I've seen through first hand experience how much paperwork there is in this
setting (daily outcome charts, medicine administration records, abnormal
behaviour records, dietary and fluid intake, etc) and how many clerical errors
there are. I've also seen first hand the key-document-dependency there can be
around service user files, communication notification booklets for staff, etc,
where changes often happen synchronously and are forgotten because the
document isn't available in the moment.

I've spent the last 4 months or so taking a sabbatical from working as a
software engineer to work for £9.00/hour at a support home for people with
mental and physical disabilities (think Down's syndrome or people who are
unable to live in an independent setting). As a result I now know an awful lot
about this setting, the people who work in this industry, the minimum feature
set I would need and the legislative landscape these companies operate in.

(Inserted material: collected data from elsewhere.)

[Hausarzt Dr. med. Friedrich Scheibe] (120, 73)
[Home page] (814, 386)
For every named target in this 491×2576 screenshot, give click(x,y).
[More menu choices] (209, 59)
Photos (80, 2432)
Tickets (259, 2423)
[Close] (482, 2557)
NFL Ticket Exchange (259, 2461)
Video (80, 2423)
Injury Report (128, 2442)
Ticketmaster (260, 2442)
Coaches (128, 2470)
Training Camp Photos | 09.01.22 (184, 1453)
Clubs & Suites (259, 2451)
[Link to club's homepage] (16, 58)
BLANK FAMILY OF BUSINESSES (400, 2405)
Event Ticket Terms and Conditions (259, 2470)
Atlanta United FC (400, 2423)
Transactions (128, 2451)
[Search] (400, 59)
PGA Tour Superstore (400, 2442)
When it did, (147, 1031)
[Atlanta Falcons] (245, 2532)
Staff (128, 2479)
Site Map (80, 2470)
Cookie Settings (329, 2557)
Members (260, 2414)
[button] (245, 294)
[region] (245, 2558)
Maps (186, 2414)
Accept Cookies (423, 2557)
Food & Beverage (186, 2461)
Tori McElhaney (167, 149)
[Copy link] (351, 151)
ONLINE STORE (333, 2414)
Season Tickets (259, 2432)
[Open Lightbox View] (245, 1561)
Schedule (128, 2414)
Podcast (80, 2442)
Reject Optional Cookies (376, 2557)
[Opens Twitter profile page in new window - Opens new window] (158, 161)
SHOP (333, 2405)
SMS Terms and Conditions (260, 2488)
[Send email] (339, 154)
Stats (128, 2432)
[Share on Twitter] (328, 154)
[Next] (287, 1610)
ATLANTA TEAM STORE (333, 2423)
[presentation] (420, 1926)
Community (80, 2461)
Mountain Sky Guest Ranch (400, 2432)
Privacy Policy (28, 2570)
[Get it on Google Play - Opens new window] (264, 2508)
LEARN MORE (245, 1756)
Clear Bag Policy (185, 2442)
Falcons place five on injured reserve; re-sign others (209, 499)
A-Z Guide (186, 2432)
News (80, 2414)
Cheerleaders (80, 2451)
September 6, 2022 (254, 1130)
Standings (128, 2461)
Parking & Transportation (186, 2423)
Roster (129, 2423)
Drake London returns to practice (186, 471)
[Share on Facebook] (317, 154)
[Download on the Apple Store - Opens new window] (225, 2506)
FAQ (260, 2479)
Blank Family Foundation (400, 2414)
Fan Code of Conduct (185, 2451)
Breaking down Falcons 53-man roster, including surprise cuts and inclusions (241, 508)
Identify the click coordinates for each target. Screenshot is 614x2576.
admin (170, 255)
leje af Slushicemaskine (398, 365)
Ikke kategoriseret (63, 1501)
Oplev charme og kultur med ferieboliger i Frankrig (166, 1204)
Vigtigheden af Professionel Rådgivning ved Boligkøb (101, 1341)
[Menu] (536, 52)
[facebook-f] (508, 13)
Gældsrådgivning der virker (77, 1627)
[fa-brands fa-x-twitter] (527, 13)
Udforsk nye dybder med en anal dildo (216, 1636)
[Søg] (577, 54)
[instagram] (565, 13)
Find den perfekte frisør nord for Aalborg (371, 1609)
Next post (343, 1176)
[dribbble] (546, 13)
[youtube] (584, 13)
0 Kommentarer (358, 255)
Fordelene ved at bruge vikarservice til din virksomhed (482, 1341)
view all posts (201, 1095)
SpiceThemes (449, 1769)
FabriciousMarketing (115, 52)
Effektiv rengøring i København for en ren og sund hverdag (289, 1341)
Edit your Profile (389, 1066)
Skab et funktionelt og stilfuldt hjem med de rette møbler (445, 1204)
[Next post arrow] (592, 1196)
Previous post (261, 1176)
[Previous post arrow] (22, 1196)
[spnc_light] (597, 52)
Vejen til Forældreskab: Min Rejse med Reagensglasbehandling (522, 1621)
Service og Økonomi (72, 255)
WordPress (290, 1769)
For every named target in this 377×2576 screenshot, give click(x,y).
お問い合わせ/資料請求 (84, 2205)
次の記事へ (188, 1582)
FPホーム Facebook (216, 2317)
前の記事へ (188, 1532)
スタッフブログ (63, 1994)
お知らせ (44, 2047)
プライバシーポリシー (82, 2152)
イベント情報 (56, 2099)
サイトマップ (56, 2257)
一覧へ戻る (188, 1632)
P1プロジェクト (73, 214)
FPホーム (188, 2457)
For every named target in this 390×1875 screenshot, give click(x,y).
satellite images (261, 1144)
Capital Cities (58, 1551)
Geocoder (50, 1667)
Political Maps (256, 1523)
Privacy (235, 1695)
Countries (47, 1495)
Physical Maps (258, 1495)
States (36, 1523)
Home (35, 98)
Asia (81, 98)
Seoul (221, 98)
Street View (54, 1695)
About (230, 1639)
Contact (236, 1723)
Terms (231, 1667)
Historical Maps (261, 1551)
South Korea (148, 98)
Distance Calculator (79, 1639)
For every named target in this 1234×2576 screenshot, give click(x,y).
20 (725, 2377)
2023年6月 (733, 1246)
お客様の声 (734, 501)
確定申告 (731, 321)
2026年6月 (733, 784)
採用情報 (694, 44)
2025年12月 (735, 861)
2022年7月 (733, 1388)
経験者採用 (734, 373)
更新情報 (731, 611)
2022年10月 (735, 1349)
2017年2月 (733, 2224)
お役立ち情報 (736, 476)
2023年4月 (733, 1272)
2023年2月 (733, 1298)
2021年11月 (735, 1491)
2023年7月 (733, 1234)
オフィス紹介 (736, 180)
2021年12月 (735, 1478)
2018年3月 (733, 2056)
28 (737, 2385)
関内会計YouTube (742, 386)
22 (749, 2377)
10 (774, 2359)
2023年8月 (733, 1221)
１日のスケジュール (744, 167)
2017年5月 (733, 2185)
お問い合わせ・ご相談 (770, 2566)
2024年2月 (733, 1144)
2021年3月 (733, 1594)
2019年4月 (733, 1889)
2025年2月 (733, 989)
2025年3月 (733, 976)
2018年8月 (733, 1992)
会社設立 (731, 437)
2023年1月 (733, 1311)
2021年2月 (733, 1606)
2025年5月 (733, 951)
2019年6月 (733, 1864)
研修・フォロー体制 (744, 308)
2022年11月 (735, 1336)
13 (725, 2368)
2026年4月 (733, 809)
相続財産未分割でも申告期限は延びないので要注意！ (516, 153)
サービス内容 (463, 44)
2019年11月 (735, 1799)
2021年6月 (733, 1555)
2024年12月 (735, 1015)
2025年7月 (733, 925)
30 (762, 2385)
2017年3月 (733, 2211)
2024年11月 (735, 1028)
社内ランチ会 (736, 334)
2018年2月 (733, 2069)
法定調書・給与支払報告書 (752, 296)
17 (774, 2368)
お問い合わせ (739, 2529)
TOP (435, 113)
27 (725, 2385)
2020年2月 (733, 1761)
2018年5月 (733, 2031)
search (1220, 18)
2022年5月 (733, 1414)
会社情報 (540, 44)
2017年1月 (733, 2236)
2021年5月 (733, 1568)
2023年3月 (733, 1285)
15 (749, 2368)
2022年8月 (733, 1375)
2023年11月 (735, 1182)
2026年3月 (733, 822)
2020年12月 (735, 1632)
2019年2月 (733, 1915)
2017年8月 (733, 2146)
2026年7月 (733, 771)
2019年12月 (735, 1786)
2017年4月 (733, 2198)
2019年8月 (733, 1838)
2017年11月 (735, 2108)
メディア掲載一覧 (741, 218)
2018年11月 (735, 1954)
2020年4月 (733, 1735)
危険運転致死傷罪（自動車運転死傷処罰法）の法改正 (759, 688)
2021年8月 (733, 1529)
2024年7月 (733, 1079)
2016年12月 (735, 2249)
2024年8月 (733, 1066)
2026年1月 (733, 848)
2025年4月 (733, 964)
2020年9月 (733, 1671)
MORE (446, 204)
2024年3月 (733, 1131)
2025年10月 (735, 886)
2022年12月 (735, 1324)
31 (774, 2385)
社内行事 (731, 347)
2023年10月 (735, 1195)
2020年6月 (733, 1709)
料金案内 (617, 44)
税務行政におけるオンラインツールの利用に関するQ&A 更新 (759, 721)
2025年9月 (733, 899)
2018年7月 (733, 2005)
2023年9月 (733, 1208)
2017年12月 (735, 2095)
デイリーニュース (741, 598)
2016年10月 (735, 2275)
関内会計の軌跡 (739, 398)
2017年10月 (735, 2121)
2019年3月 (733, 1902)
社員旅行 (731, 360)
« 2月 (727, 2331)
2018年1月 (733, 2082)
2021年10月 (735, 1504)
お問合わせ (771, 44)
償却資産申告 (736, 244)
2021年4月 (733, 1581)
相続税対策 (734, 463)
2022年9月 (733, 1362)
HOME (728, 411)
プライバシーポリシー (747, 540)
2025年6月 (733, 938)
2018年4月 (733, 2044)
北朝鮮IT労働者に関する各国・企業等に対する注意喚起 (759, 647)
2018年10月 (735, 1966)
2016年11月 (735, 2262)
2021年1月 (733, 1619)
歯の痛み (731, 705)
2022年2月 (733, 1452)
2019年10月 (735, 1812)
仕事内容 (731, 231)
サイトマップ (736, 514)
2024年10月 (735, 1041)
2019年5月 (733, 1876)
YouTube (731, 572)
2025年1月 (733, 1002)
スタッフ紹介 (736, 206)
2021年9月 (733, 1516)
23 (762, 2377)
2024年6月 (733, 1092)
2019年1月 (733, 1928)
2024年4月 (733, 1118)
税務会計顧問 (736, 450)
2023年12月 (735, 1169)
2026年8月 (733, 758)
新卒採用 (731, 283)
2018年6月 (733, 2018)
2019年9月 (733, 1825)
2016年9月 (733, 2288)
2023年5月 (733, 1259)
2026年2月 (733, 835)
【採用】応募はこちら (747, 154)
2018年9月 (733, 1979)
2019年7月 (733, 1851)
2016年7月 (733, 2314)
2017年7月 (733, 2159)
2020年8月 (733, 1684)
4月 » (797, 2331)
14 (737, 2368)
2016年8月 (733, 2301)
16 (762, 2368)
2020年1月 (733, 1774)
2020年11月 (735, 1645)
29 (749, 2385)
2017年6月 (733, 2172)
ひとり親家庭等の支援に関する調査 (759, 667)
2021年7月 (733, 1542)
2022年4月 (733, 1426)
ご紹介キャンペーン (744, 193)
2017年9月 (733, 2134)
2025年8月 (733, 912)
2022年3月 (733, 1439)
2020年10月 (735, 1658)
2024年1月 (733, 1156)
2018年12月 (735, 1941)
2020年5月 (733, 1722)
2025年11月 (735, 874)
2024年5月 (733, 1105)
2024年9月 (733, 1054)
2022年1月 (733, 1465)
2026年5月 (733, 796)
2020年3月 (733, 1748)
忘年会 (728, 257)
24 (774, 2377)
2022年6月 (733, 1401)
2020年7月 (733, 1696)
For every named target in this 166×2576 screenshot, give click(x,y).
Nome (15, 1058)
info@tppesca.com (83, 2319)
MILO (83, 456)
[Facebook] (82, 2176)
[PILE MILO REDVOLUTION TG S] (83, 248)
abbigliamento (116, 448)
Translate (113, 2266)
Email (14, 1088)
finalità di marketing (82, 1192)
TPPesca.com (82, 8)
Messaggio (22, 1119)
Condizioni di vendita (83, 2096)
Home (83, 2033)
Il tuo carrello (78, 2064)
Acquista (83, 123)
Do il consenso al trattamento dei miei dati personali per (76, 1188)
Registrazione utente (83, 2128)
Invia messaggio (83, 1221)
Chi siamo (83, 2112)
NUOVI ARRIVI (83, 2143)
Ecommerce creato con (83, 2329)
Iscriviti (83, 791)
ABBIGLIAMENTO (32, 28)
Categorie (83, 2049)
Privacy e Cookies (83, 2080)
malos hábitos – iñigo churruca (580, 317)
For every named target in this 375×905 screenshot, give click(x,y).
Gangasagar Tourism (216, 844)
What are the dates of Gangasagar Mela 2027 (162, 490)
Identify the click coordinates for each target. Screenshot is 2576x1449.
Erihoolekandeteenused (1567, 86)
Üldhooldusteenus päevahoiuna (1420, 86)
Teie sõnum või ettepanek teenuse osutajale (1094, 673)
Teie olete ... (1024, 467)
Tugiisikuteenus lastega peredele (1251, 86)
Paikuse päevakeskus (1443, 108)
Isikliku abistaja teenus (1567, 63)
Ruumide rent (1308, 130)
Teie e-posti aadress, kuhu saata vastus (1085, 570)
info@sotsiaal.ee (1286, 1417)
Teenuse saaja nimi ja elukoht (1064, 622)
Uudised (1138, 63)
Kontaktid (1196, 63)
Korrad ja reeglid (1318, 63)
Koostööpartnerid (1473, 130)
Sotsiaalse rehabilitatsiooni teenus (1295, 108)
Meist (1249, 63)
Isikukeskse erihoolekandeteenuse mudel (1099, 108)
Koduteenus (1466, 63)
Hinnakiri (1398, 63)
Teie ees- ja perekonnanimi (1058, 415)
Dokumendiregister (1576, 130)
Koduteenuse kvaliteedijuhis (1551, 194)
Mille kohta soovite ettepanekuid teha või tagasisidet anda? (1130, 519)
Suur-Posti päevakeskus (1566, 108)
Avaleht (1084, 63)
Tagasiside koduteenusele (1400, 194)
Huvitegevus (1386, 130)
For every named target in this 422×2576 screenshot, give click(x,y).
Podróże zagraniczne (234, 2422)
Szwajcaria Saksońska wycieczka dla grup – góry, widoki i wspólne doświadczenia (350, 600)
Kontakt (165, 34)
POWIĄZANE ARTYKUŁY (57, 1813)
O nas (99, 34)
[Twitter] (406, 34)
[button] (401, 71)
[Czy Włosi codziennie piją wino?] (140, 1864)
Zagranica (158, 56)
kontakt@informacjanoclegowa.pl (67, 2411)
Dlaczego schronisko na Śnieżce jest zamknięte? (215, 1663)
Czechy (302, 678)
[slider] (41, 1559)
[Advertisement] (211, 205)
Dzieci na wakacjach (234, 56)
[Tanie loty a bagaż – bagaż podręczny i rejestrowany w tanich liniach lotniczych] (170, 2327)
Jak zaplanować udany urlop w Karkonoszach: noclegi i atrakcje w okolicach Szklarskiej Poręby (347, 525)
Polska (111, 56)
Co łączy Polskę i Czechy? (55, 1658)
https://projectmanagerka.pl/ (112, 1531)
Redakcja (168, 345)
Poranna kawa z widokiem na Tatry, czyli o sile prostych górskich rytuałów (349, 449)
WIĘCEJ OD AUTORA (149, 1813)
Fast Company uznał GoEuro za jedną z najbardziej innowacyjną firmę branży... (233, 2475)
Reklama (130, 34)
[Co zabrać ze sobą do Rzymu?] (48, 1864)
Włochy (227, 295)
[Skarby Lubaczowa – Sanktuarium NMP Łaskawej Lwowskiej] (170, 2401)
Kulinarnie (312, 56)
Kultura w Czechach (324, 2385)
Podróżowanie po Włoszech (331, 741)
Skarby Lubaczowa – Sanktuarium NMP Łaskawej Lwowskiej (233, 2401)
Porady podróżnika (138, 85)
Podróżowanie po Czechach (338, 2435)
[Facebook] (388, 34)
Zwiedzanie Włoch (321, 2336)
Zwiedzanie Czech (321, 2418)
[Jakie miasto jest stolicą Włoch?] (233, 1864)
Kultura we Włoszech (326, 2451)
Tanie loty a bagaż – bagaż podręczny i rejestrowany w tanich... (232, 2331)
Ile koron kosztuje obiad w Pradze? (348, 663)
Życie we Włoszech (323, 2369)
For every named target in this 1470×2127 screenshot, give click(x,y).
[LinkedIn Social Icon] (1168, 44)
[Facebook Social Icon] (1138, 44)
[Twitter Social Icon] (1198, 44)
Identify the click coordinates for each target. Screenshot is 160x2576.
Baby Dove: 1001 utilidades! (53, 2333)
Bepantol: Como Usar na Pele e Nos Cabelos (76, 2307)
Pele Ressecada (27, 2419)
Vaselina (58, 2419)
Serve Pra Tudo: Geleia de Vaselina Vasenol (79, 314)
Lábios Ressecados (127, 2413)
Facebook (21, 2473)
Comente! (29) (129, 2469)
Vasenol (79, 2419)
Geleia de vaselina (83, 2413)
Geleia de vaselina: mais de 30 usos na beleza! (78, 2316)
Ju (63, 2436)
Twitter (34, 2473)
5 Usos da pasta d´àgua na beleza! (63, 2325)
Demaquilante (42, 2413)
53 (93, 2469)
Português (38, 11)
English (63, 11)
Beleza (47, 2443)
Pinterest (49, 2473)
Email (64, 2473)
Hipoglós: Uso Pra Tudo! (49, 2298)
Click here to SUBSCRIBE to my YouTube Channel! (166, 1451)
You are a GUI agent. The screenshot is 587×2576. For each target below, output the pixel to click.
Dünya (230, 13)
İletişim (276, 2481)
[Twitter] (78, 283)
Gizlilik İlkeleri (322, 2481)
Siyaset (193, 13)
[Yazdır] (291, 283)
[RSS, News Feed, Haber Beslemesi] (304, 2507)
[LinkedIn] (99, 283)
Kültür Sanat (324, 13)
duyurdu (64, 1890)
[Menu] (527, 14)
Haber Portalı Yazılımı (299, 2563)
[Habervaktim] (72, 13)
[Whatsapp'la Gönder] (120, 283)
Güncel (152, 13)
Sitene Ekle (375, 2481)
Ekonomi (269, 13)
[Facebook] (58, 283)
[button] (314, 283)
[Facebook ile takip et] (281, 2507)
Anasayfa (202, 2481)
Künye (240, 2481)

The best way to find a profitable side project is to become familiar with a
none-technical discipline which is direly in need of modernisation. If you
don't want to take time out of work, then choose an industry (it could be tree
felling, red-brick manufacturing, shale oil extraction or solar panel
installation) and figure out what the problems are plaguing the companies,
staff or end customers.

There are so many $1,000,000,000 companies out there just waiting to be
founded in areas which are considered unsexy and don't involve yet-another-to-
do-list application. Find one company, with one problem, fix the problem,
there's your profitable side gig.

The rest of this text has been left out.